Inhibition of titanium-particle-induced inflammatory osteolysis after local administration of dopamine and suppression of osteoclastogenesis via D2-like receptor signaling pathway

Chronic inflammation and extensive osteoclast formation play critical roles in wear-debris-induced peri-implant osteolysis. We investigated the potential impact of dopamine on titanium-particle-induced inflammatory osteolysis in vivo and in vitro. Twenty-eight C57BL/6J mice were randomly assigned to four groups: sham control (PBS treatment), titanium (titanium/PBS treatment), low- (titanium/2 μg kg−1 day−1 dopamine) and high-dopamine (titanium/10 μg kg−1 day−1 dopamine). After 2 weeks, mouse calvariae were collected for micro-computed tomography (micro-CT) and histomorphometry analysis. Bone-marrow-derived macrophages (BMMs) were isolated to assess osteoclast differentiation. Dopamine significantly reduced titanium-particle-induced osteolysis compared with the titanium group as confirmed by micro-CT and histomorphometric data. Osteoclast numbers were 34.9% and 59.7% (both p < 0.01) lower in the low- and high-dopamine-treatment groups, respectively, than in the titanium group. Additionally, low RANKL, tumor necrosis factor-α, interleukin-1β and interleukin-6 immunochemistry staining were noted in dopamine-treatment groups. Dopamine markedly inhibited osteoclast formation, osteoclastogenesis-related gene expression and pro-inflammatory cytokine expression in BMMs in a dose-dependent manner.
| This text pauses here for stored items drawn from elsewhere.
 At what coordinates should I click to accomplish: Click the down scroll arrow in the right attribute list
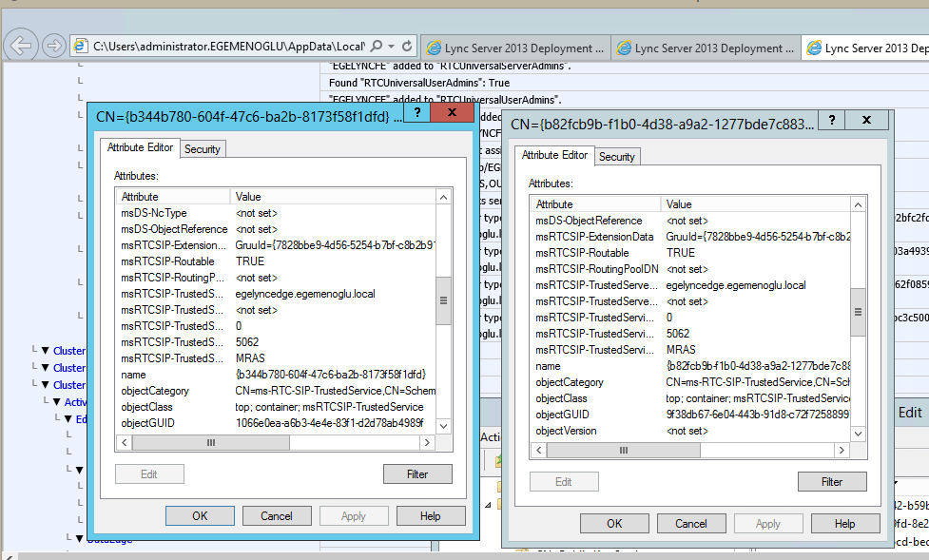click(859, 434)
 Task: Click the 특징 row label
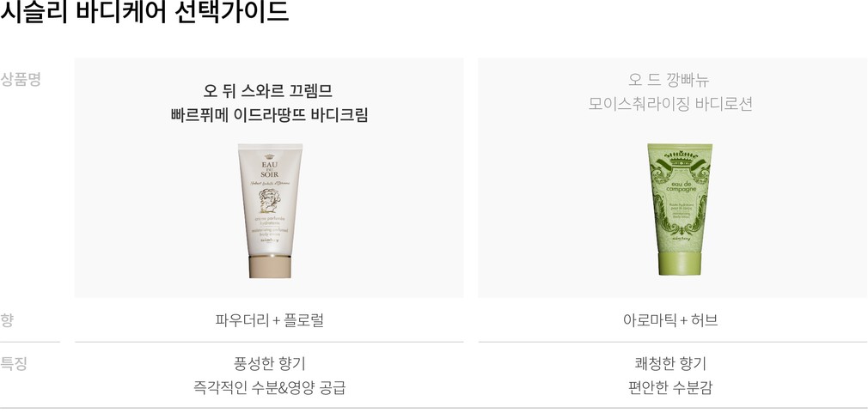[x=14, y=364]

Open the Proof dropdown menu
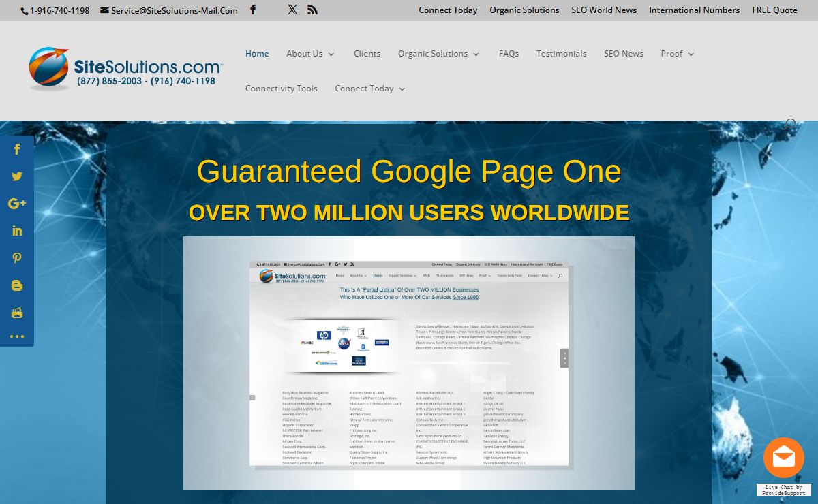[677, 54]
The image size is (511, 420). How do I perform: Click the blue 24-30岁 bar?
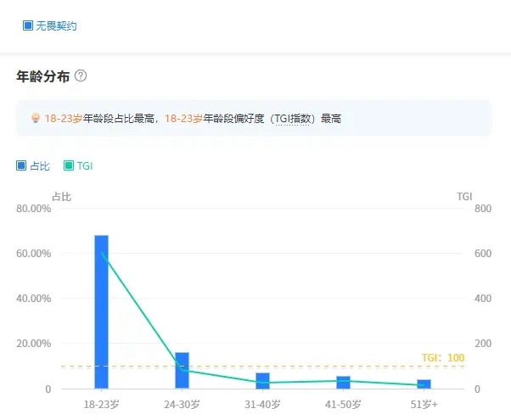point(182,371)
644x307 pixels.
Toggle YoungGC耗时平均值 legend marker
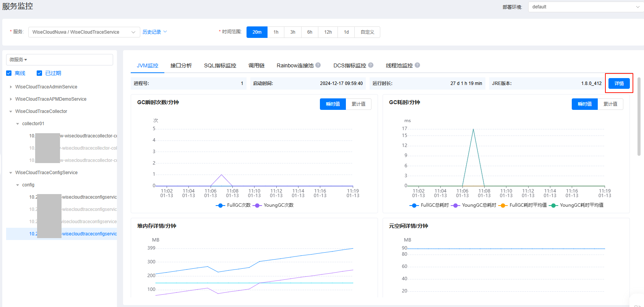553,206
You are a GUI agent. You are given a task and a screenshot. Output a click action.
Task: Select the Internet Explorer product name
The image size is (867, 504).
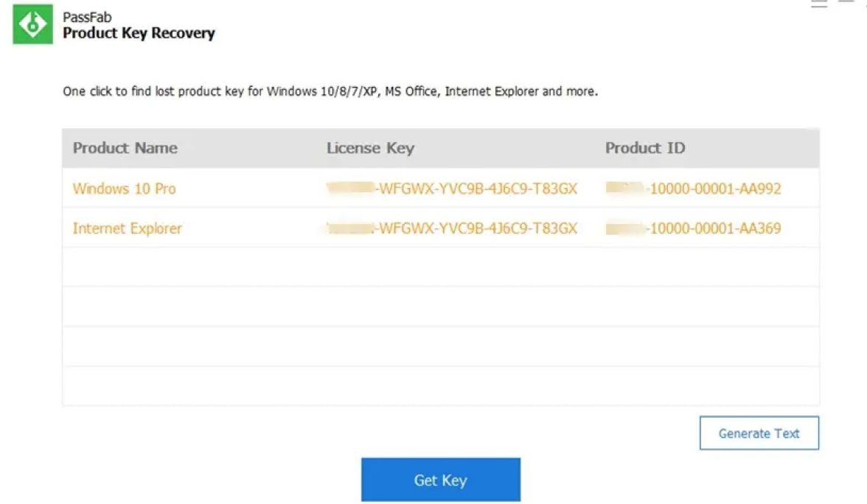pyautogui.click(x=127, y=228)
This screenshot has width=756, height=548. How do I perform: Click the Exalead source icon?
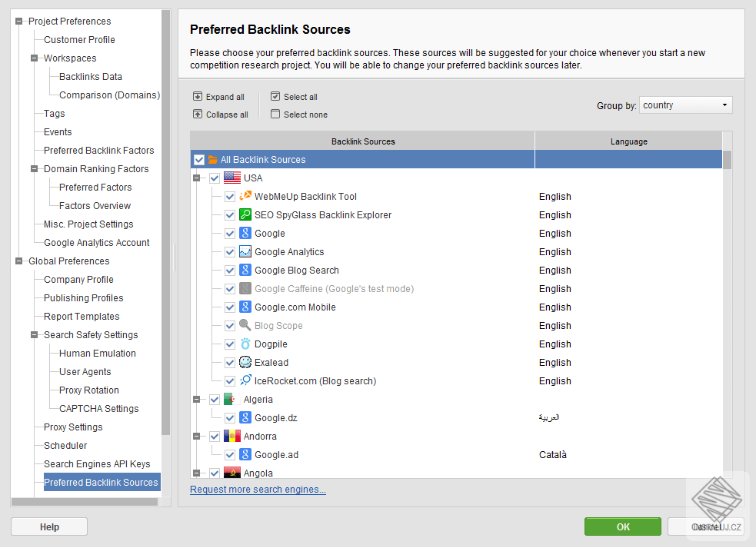click(x=245, y=363)
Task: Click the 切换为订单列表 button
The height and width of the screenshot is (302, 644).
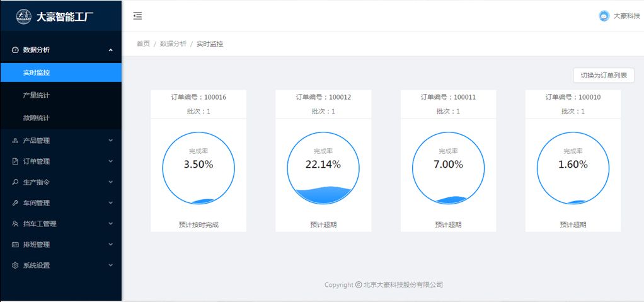Action: pyautogui.click(x=603, y=75)
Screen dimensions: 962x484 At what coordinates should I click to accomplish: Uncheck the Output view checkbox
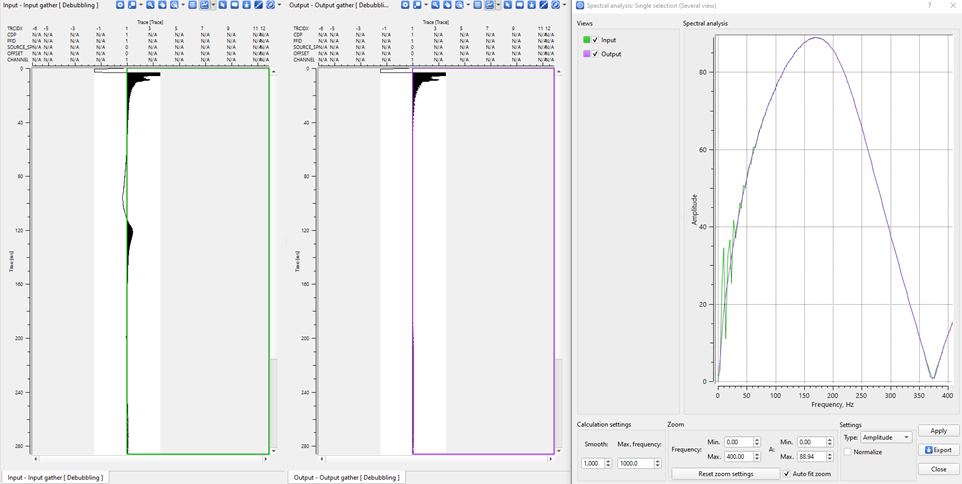(x=595, y=54)
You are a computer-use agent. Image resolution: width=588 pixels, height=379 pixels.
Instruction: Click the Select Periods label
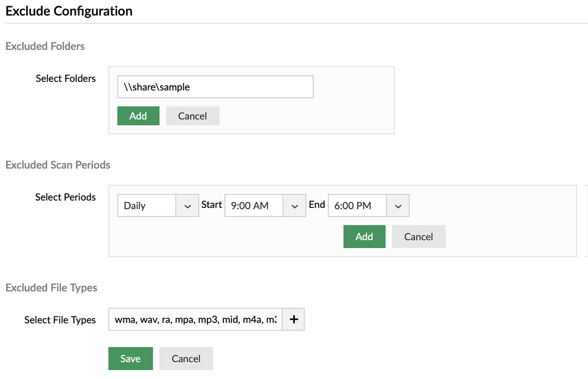[x=65, y=197]
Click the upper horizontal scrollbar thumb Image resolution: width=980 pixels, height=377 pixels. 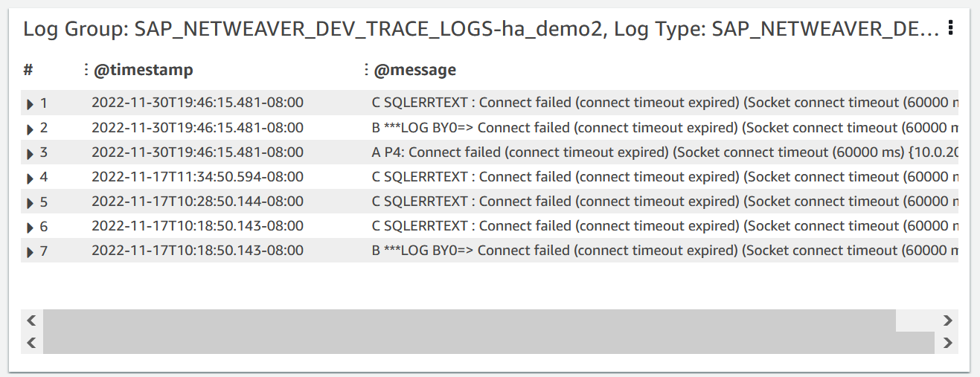469,320
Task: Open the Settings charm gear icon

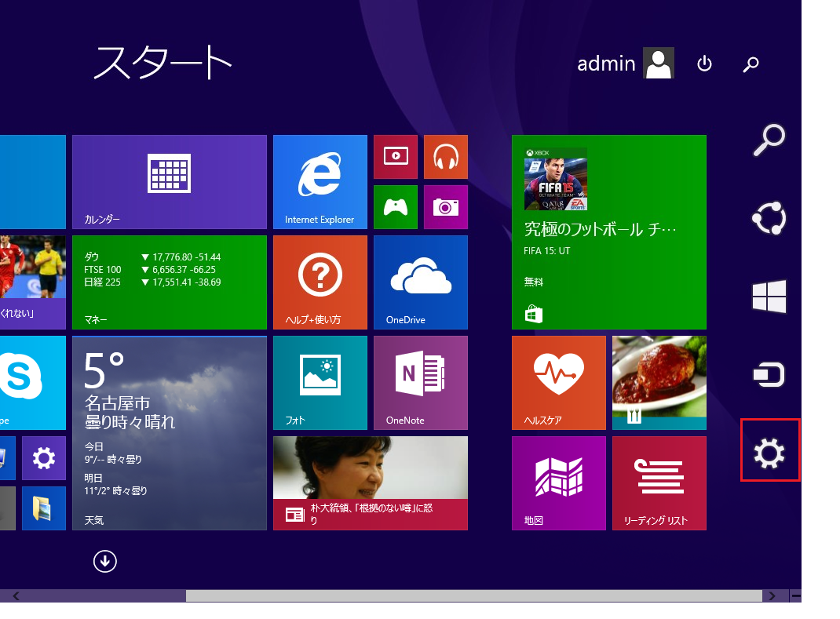Action: [769, 452]
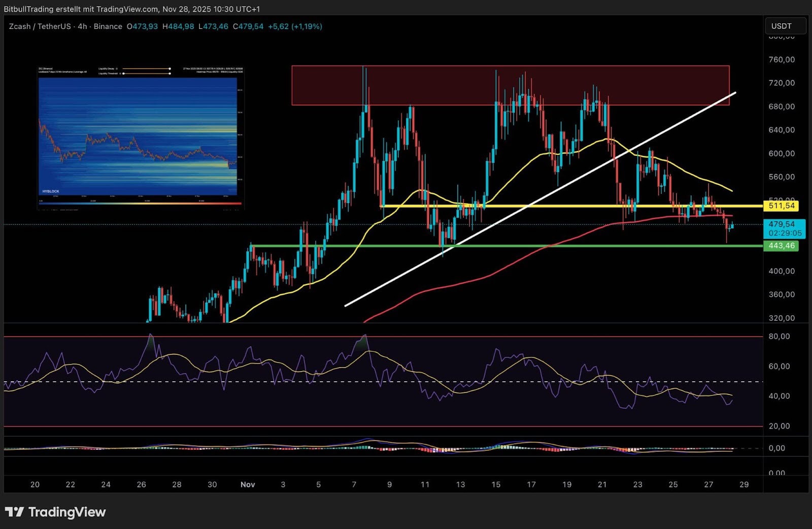Click the Zcash / TetherUS symbol title
The width and height of the screenshot is (812, 529).
click(x=40, y=26)
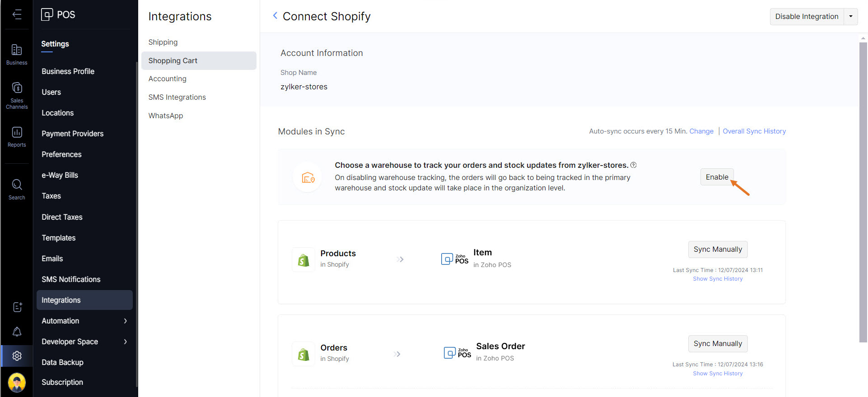Viewport: 868px width, 397px height.
Task: Open the Disable Integration dropdown arrow
Action: tap(851, 16)
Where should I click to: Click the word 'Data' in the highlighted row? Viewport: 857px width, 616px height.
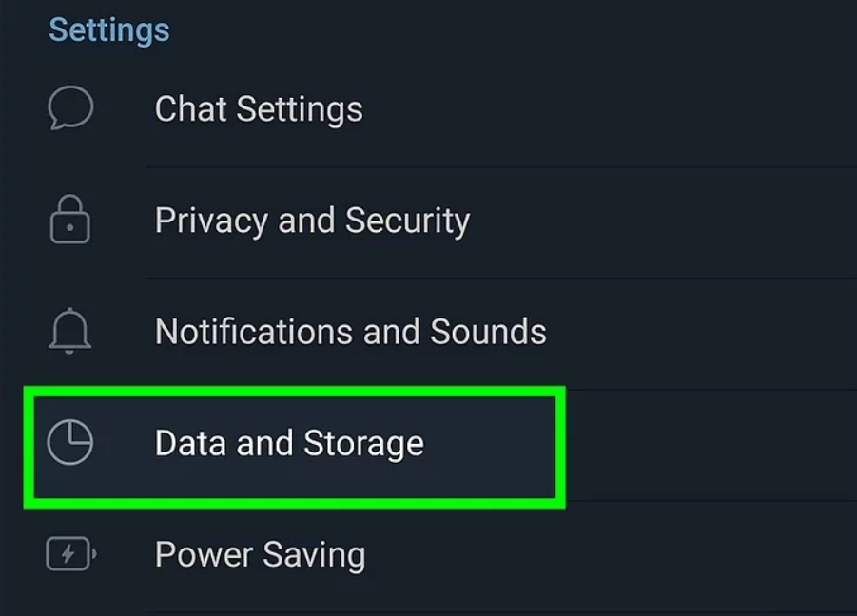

Moreover, the resorption area was decreased with 10−9 M and 10−8 M dopamine to 40.0% and 14.5% (both p < 0.01), respectively. Furthermore, the inhibitory effect of dopamine was reversed by the D2-like-receptor antagonist haloperidol but not by the D1-like-receptor antagonist SCH23390. These results suggest that dopamine therapy could be developed into an effective and safe method for osteolysis-related disease caused by chronic inflammation and excessive osteoclast formation.